Many legends cluster around Chanctonbury.
The local people call the spot ‘Mother Goring’; and at one time there was a custom of coming up to the Ring to see the sunrise on the morning of May Day.
The Ring is said to be haunted by the apparition of a man on horseback.
Ghostly hoofbeats are heard, and then the rider comes galloping past and vanishes.
The main local legend, however, is the one that connects Chanctonbury with witchcraft.
Go to the Ring at midnight, says the story, and run around it seven times.
Then the Devil will appear, and offer you something to eat or drink.
“A bowl of soup,” says one version; which sounds rather prosaic, unless the contents of the witches’ cauldron are intended.
But if you accept what the Devil offers, you are his forever.

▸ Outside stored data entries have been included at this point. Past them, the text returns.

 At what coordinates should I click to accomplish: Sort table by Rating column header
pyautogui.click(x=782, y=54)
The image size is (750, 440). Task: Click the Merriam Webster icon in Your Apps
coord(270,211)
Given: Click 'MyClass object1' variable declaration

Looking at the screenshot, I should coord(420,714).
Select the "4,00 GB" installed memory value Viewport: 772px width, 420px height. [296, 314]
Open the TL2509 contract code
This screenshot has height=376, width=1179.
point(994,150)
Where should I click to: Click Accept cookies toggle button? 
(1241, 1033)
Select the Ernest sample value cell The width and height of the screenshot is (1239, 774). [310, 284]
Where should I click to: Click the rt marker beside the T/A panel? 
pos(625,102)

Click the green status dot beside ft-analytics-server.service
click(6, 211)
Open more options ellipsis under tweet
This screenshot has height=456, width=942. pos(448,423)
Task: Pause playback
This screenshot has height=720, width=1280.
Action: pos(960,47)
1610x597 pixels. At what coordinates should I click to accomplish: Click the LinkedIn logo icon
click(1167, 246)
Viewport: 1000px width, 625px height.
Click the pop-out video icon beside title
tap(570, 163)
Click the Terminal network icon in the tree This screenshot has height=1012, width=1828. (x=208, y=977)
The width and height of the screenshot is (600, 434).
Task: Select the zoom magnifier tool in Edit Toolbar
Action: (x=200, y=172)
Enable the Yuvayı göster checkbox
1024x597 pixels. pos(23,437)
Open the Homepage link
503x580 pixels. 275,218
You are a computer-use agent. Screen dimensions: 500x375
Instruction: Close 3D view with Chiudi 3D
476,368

It will be seen how this legend, and the custom of seeing the sunrise from the Ring on May morning, both tie up with the Ring’s being used for the witches’ Sabbats.
To see the sunrise on May morning means that you have been out all night on May Eve, the old Walpurgis Night, and one of the four Great Sabbats.
In modern days, archaeologists have examined Chanctonbury Ring and found it to be the site of a Romano-British temple.
So the old
sacred place of the pagan gods became the meeting place of the witches.